Using the material below, print a verbatim copy of every line from the one containing "Viewport: 800px width, 533px height." through the one containing "Task: Pop out", inclusive, and omit the pictures.

**Source data**:
::::::
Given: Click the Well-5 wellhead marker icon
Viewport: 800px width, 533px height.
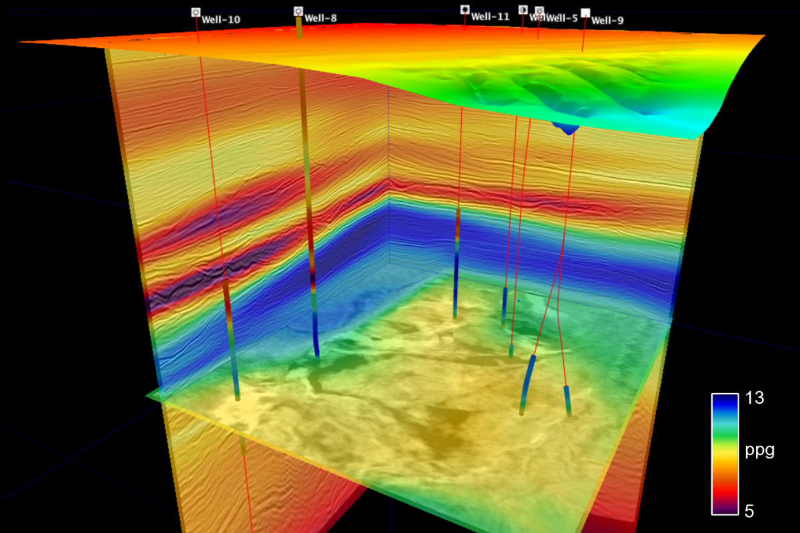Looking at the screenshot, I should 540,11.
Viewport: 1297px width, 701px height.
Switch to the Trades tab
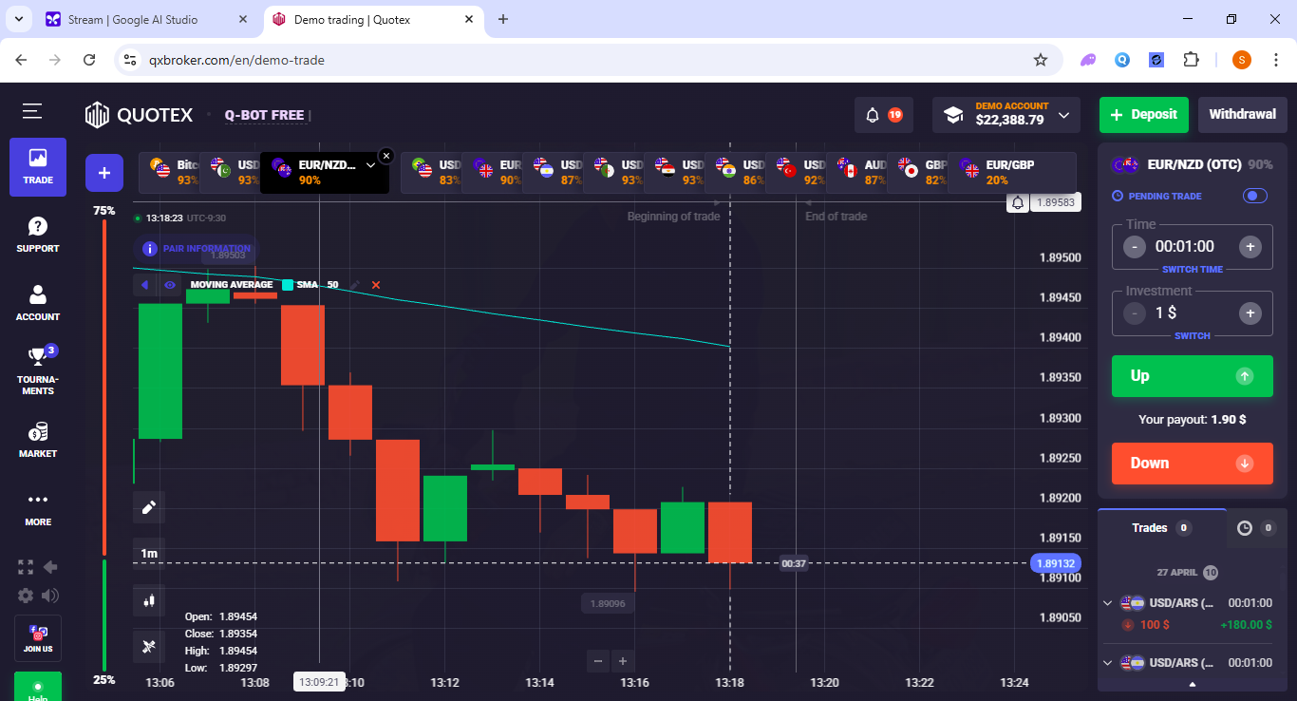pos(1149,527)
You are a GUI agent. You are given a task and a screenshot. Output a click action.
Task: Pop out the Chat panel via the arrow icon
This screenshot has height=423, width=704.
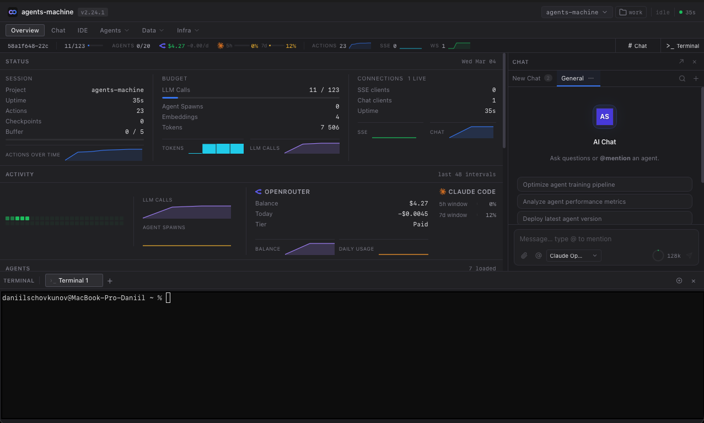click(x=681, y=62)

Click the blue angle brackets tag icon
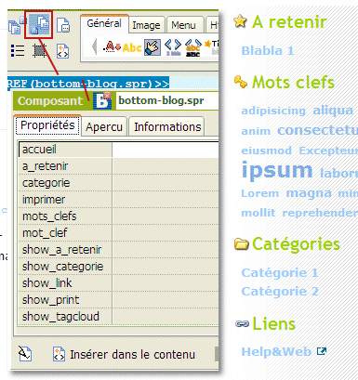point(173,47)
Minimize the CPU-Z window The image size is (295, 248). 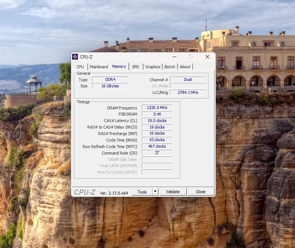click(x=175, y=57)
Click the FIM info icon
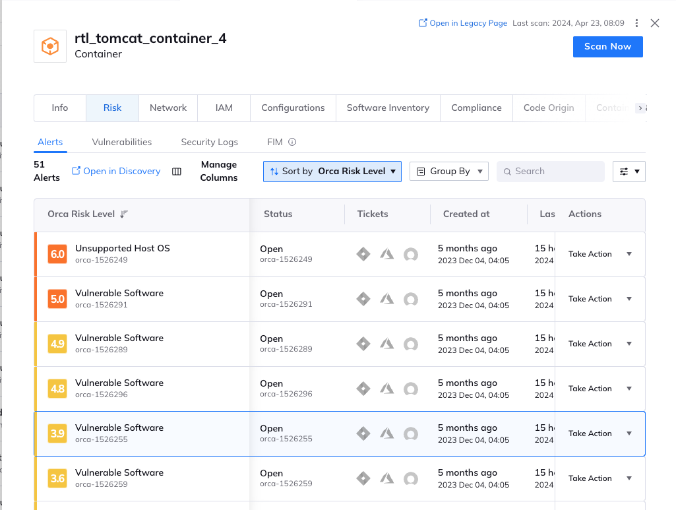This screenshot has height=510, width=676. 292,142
::::::
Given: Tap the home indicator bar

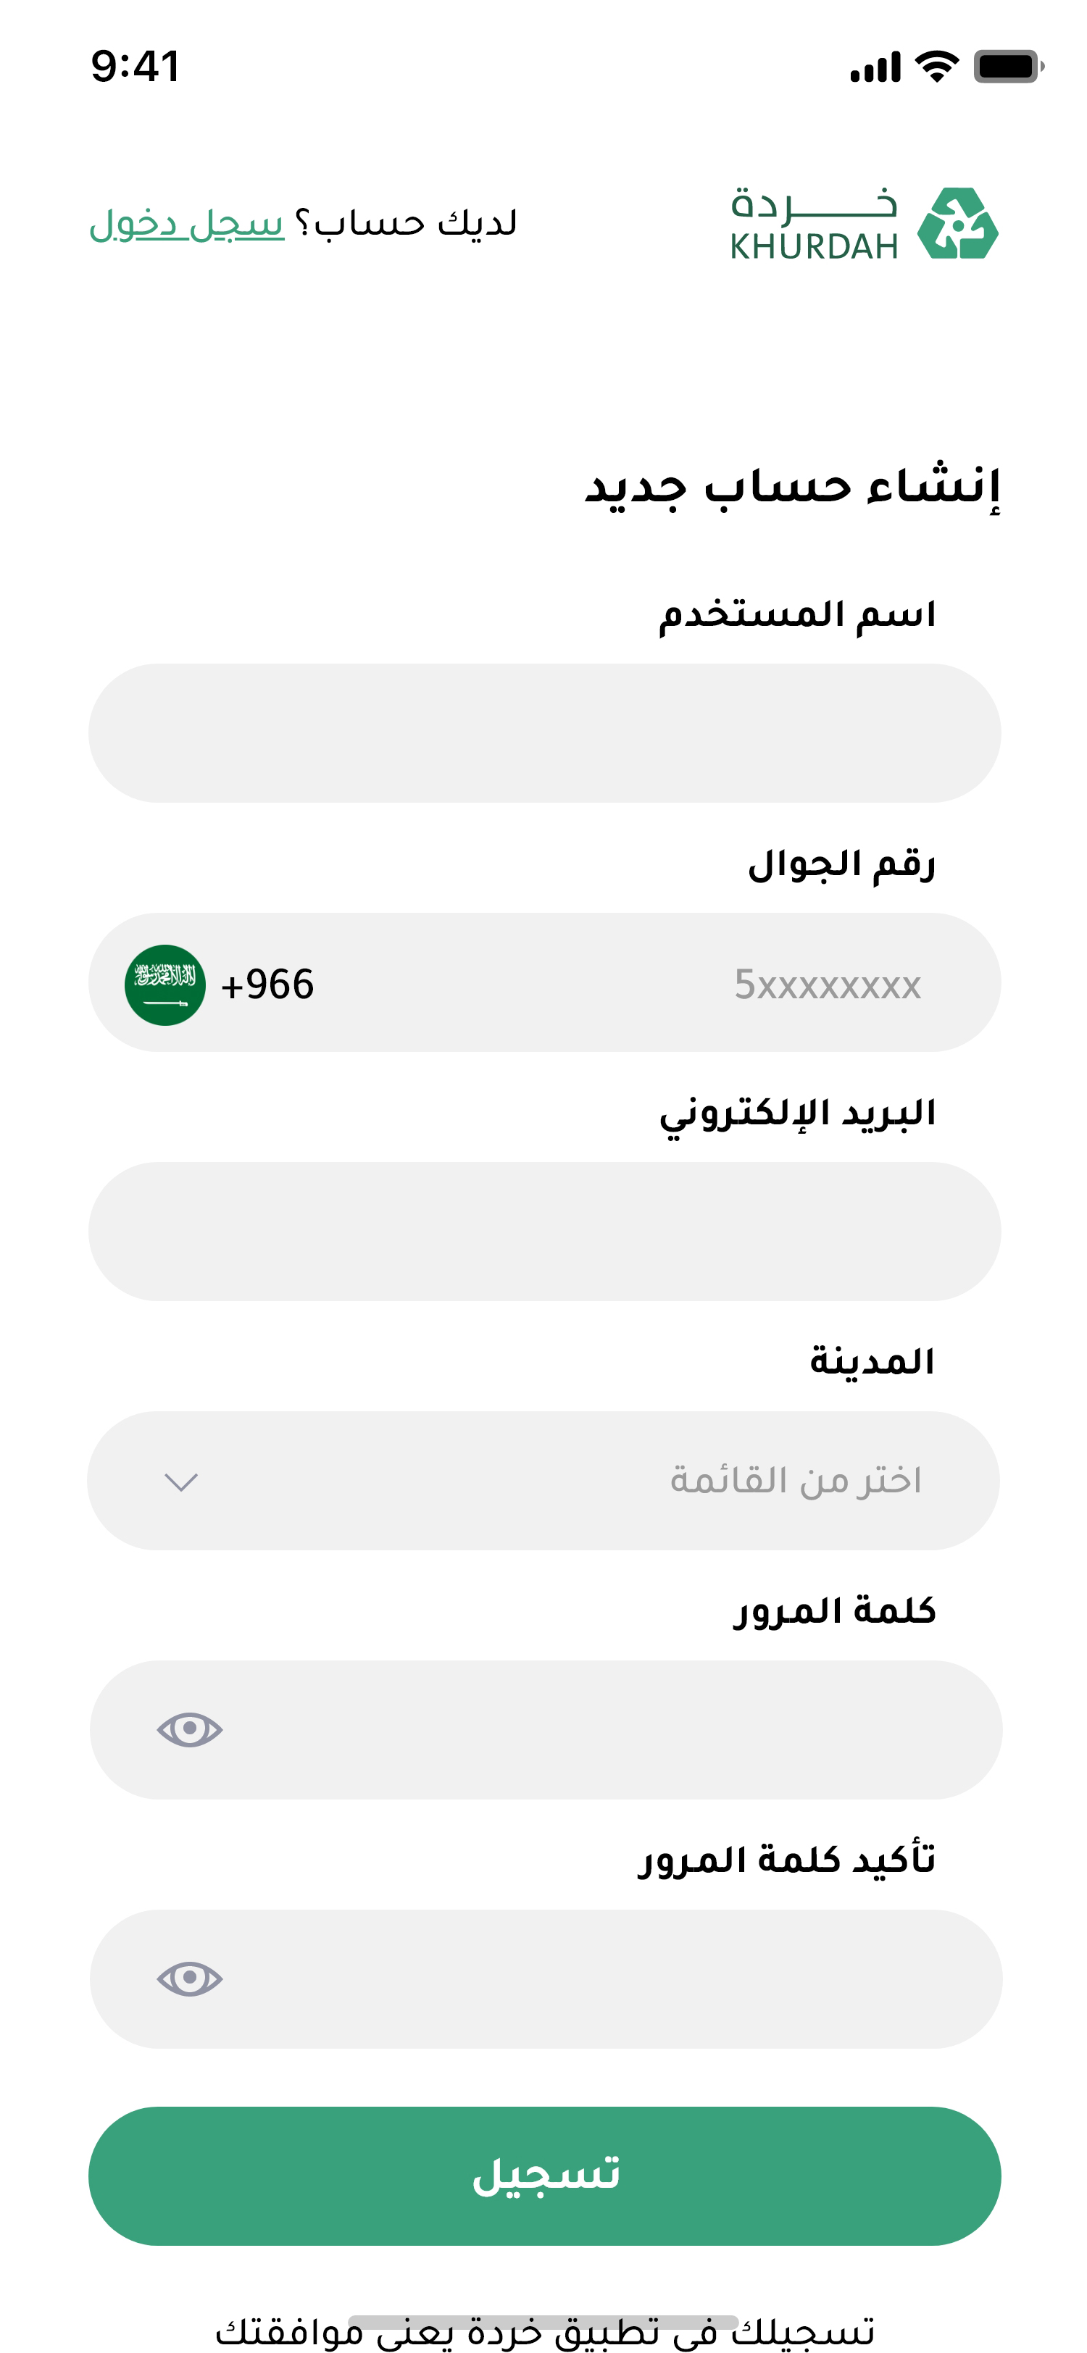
::::::
**Result of this task**:
Viewport: 800px width, 533px height.
Looking at the screenshot, I should 540,11.
Viewport: 1297px width, 701px height.
Switch to the Trades tab
pos(1149,527)
You are a GUI agent. You are given a task and a screenshot. Output a click action.
Task: Pop out the Chat panel via the arrow icon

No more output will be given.